Em seg., 5 de jul. de 2021 às 06:44, Dean Rasheed <dean.a.rasheed@gmail.com>
escreveu:

On Fri, 2 Jul 2021 at 19:48, Ranier Vilela <ranier.vf@gmail.com> wrote:

If you allow me a small suggestion.
Move the initializations of the variable tmp_var to after check if the

function can run.

Saves some cycles, when not running.

OK, thanks. I agree, on grounds of neatness and consistency with
nearby code, so I've done it that way.

Thanks.

Note, however, that it won't make any difference to performance in the
way that you're suggesting -- elog() in Postgres is used for "should
never happen, unless there's a software bug" errors, rather than, say,
"might happen for certain invalid inputs" errors, so init_var() should
always be called in these functions.

I agree that in this case, most of the time, elog is not called.
But by writing this way, you are following the principle of not doing
unnecessary work until it is absolutely necessary.
If you follow this principle, in general, the performance will always be
better.

regards,
Ranier Vilela

#19David Rowley
dgrowleyml@gmail.com
In reply to: Ranier Vilela (#18)
Re: Numeric multiplication overflow errors

On Mon, 5 Jul 2021 at 23:07, Ranier Vilela <ranier.vf@gmail.com> wrote:

Em seg., 5 de jul. de 2021 às 06:44, Dean Rasheed <dean.a.rasheed@gmail.com> escreveu:

Note, however, that it won't make any difference to performance in the
way that you're suggesting -- elog() in Postgres is used for "should
never happen, unless there's a software bug" errors, rather than, say,
"might happen for certain invalid inputs" errors, so init_var() should
always be called in these functions.

I agree that in this case, most of the time, elog is not called.

You may have misunderstood what Dean meant. elog(ERROR) calls are now
exclusively for "cannot happen" cases. If someone gets one of these
then there's a bug to fix or something else serious has gone wrong
with the hardware.

The case you seem to be talking about would fit better if the code in
question had been ereport(ERROR).

I don't disagree that the initialisation is better to happen after the
elog. I'm just mentioning this as I wanted to make sure you knew the
difference between elog(ERROR) and ereport(ERROR).

David

#20Ranier Vilela
ranier.vf@gmail.com
In reply to: David Rowley (#19)
Re: Numeric multiplication overflow errors

Em seg., 5 de jul. de 2021 às 09:02, David Rowley <dgrowleyml@gmail.com>
escreveu:

On Mon, 5 Jul 2021 at 23:07, Ranier Vilela <ranier.vf@gmail.com> wrote:

Em seg., 5 de jul. de 2021 às 06:44, Dean Rasheed <

dean.a.rasheed@gmail.com> escreveu:

Note, however, that it won't make any difference to performance in the
way that you're suggesting -- elog() in Postgres is used for "should
never happen, unless there's a software bug" errors, rather than, say,
"might happen for certain invalid inputs" errors, so init_var() should
always be called in these functions.

I agree that in this case, most of the time, elog is not called.

You may have misunderstood what Dean meant. elog(ERROR) calls are now
exclusively for "cannot happen" cases.

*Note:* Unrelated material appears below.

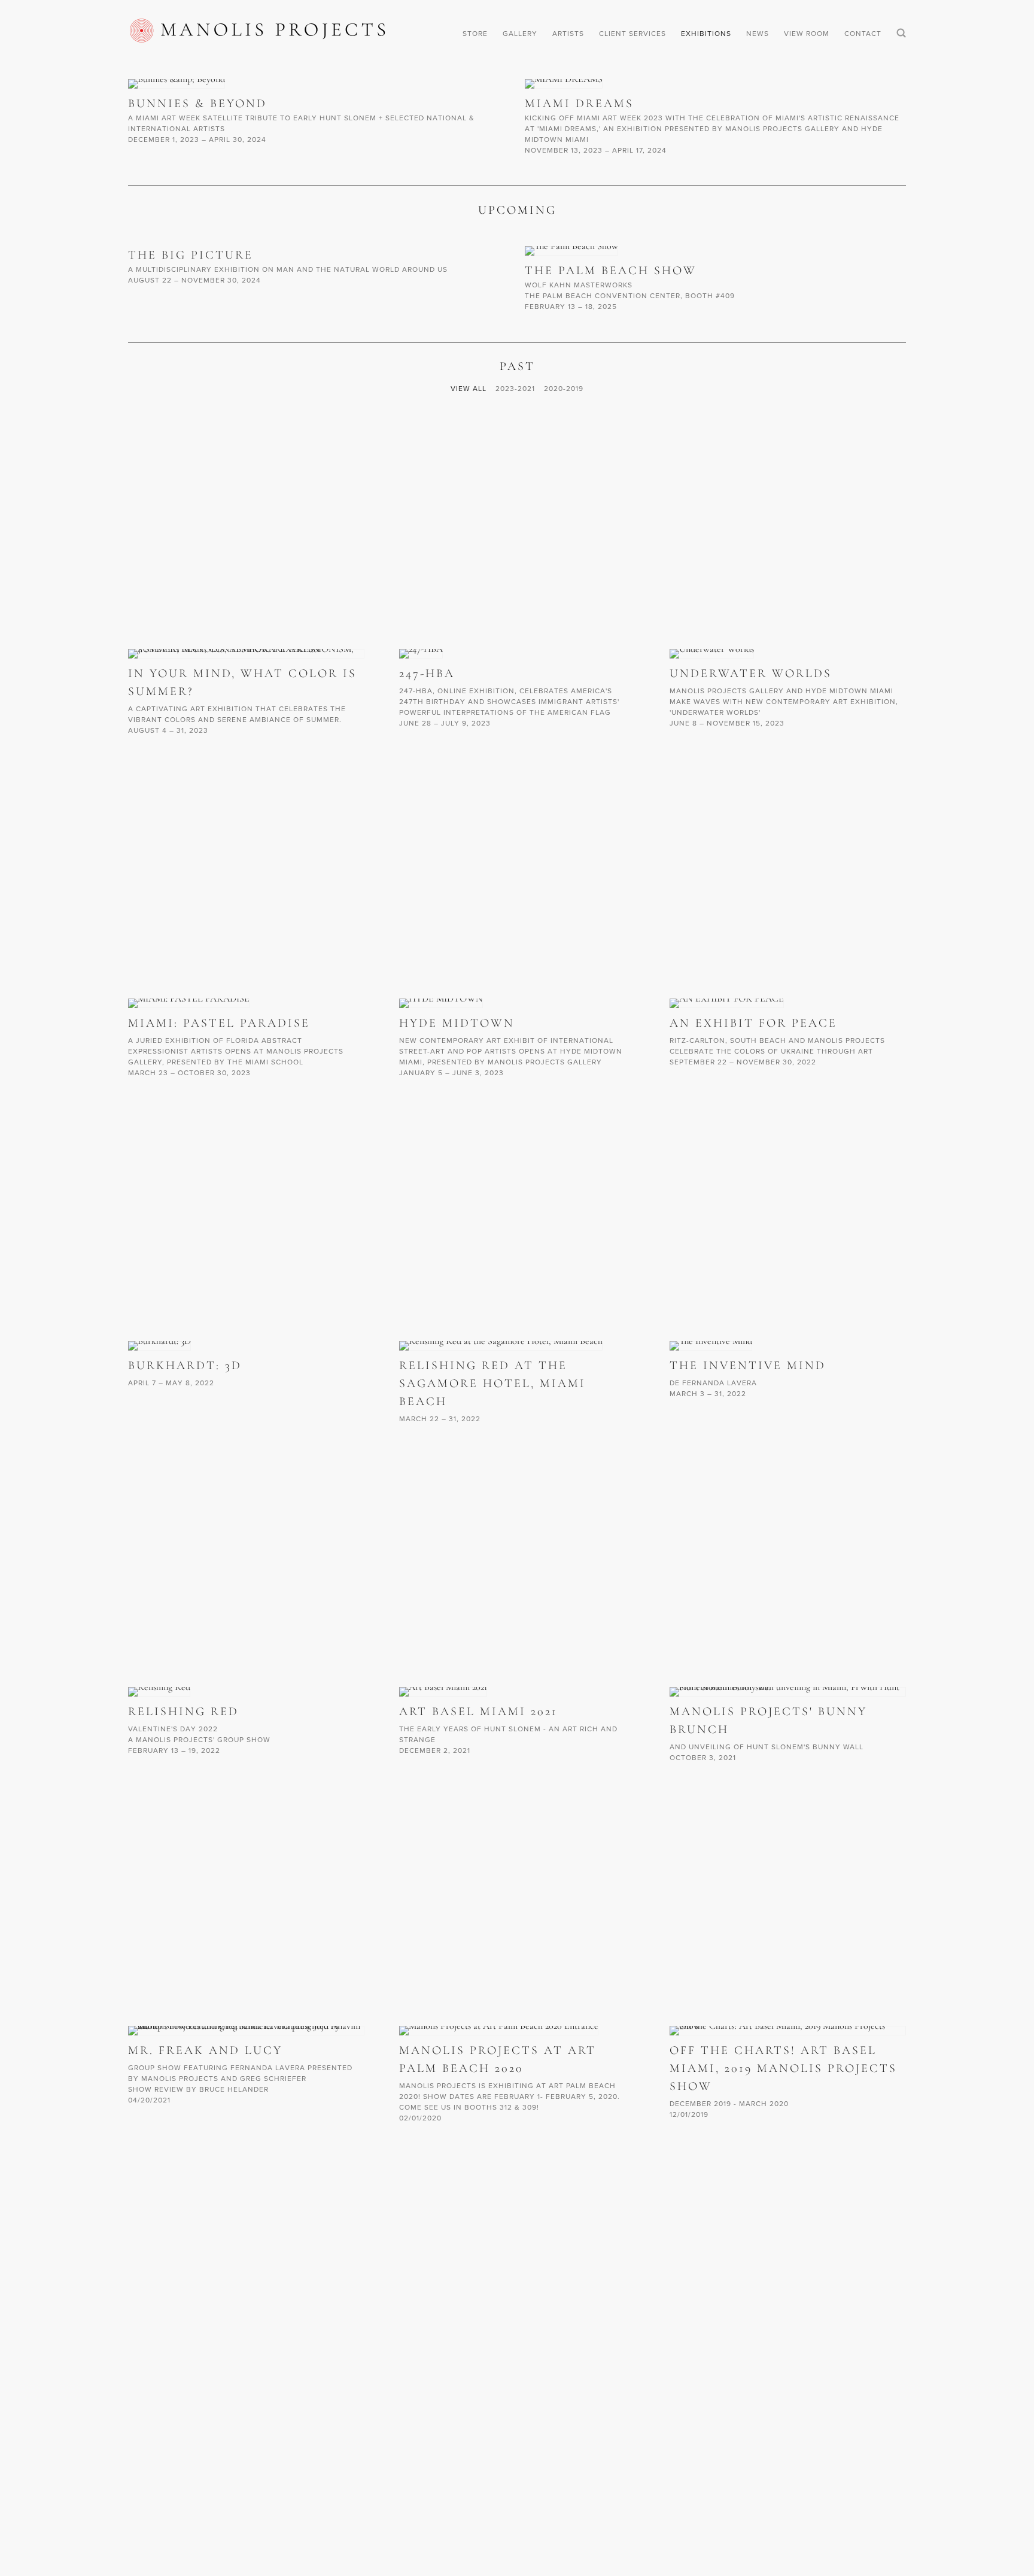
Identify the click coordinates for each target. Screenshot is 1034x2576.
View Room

If someone gets one of these
then there's a bug to fix or something else serious has gone wrong
with the hardware.

The case you seem to be talking about would fit better if the code in
question had been ereport(ERROR).

I don't disagree that the initialisation is better to happen after the
elog. I'm just mentioning this as I wanted to make sure you knew the
difference between elog(ERROR) and ereport(ERROR).

I understand the difference now, thanks for clarifying.

regards,
Ranier Vilela